* Your goal: At the line containing "[leide666] (38, 1462)", begin repeating lines exactly, and stop only after the final line of the records below.

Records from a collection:
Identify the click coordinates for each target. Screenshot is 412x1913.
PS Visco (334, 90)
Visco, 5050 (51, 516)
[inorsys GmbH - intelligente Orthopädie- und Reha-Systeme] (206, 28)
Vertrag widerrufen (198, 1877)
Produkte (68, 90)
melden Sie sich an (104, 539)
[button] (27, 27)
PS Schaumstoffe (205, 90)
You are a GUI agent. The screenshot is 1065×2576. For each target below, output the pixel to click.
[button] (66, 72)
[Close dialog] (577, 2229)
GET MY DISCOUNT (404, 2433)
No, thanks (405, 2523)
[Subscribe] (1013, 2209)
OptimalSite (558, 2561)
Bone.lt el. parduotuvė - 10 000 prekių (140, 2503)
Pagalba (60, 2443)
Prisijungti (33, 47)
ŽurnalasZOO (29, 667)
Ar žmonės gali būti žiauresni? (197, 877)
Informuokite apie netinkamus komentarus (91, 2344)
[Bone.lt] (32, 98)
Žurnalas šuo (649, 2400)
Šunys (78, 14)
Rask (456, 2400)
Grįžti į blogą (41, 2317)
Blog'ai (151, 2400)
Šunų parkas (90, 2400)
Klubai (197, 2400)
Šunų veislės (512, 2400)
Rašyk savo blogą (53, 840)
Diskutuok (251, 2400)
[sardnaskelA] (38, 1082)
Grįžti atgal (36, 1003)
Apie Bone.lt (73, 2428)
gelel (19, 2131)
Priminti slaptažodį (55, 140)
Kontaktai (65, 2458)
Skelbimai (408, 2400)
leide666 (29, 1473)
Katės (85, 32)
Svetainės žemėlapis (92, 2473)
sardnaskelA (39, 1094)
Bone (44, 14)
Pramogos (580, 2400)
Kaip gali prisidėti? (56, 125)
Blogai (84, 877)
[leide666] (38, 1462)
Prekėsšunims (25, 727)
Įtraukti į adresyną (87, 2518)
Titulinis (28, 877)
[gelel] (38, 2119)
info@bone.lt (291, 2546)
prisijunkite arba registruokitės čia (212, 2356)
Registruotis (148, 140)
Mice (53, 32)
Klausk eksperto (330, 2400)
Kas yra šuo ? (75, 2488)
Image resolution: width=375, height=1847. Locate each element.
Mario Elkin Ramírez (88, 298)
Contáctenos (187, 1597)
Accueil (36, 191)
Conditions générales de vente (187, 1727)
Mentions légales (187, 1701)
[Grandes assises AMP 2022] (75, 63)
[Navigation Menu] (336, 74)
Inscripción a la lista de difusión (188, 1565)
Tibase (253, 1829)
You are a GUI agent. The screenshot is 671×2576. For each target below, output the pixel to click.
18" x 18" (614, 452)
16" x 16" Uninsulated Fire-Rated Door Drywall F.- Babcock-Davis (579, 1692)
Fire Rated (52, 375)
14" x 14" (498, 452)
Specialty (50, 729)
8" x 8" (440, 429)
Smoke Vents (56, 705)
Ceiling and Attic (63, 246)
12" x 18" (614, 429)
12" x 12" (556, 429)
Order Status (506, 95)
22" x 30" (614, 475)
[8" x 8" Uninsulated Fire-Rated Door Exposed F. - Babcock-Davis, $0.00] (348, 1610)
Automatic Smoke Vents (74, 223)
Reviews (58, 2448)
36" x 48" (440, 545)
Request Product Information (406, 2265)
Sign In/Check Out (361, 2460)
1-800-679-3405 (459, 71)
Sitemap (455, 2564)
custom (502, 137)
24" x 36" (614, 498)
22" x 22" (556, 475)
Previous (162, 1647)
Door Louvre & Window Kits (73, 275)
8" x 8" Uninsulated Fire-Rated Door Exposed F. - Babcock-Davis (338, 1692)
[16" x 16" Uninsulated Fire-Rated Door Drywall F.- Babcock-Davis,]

* Solution for this task:
[leide666] (38, 1462)
Prekėsšunims (25, 727)
Įtraukti į adresyną (87, 2518)
Titulinis (28, 877)
[gelel] (38, 2119)
info@bone.lt (291, 2546)
prisijunkite arba registruokitės čia (212, 2356)
Registruotis (148, 140)
Mice (53, 32)
Klausk eksperto (330, 2400)
Kas yra šuo ? (75, 2488)
Image resolution: width=375, height=1847. Locate each element.
Mario Elkin Ramírez (88, 298)
Contáctenos (187, 1597)
Accueil (36, 191)
Conditions générales de vente (187, 1727)
Mentions légales (187, 1701)
[Grandes assises AMP 2022] (75, 63)
[Navigation Menu] (336, 74)
Inscripción a la lista de difusión (188, 1565)
Tibase (253, 1829)
You are a GUI agent. The screenshot is 671×2576. For each target below, output the pixel to click.
18" x 18" (614, 452)
16" x 16" Uninsulated Fire-Rated Door Drywall F.- Babcock-Davis (579, 1692)
Fire Rated (52, 375)
14" x 14" (498, 452)
Specialty (50, 729)
8" x 8" (440, 429)
Smoke Vents (56, 705)
Ceiling and Attic (63, 246)
12" x 18" (614, 429)
12" x 12" (556, 429)
Order Status (506, 95)
22" x 30" (614, 475)
[8" x 8" Uninsulated Fire-Rated Door Exposed F. - Babcock-Davis, $0.00] (348, 1610)
Automatic Smoke Vents (74, 223)
Reviews (58, 2448)
36" x 48" (440, 545)
Request Product Information (406, 2265)
Sign In/Check Out (361, 2460)
1-800-679-3405 (459, 71)
Sitemap (455, 2564)
custom (502, 137)
24" x 36" (614, 498)
22" x 22" (556, 475)
Previous (162, 1647)
Door Louvre & Window Kits (73, 275)
8" x 8" Uninsulated Fire-Rated Door Exposed F. - Babcock-Davis (338, 1692)
[16" x 16" Uninsulated Fire-Rated Door Drywall F.- Babcock-Davis,]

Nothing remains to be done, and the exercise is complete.